### Written task
Please convert the data into a JSON list of strings with one string per line, leaving out blank lines.

A run of data:

** Start **

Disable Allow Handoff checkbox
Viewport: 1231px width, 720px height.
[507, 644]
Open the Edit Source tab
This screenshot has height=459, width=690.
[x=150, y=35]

** End **

### Result for this exercise
[
  "Disable Allow Handoff checkbox",
  "Viewport: 1231px width, 720px height.",
  "[507, 644]",
  "Open the Edit Source tab",
  "This screenshot has height=459, width=690.",
  "[x=150, y=35]"
]